As a senior in 1914, Hardwick split his playing time between the end and halfback positions.  At the end of the 1914 season, Hardwick was the only player who was unanimously selected as a first-team All-American by all 26 selectors, including Collier's Weekly (selected by Walter Camp), Vanity Fair (selected based on the votes of 175 newspapermen), Walter Eckersall of the Chicago Tribune, and Frank G. Menke, the sporting editor of the International News Service.

World War I and business career
During World War I, Hardwick served in the U.S. Army as a captain in the artillery.  While stationed in France, he commanded a trench mortar unit.

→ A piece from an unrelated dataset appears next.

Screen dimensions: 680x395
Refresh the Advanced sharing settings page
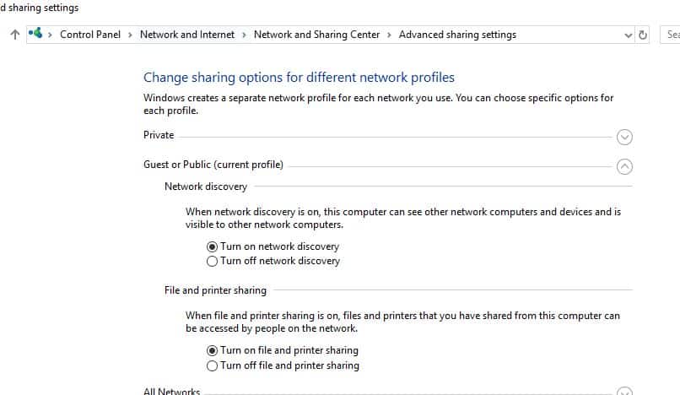[643, 35]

Hardwick went on to have a successful career in business in Boston. In 1926, Hardwick and a group of Boston investors was awarded a professional ice hockey franchise for Chicago from the National Hockey League (NHL), but sold the franchise (which became the Chicago Blackhawks) a month later. In 1929, he helped found the Boston Garden.  He was also employed by the Boston advertising firm of Doremus & Co. and served as a director of the Columbian Steamship Company, the Santander Navigation Company, and the Boston Garden-Arena Corporation.

Family
In December 1913, Hardwick was engaged to Margaret Stone, the daughter of financier Galen Stone of the brokerage firm of Hayden Stone & Co.  Stone was a debutante in 1913 and an "enthusiastic follower" of Harvard football.  The couple married in 1915, and their wedding, attended by 1,000 guests, was described as "a brilliant social event," and "the most sumptuous bridal that ever graced the Buzzard's Bay shore."  After a wedding breakfast, the couple left in an automobile for a honeymoon trip.  The couple had one child, Margaret, born in 1917.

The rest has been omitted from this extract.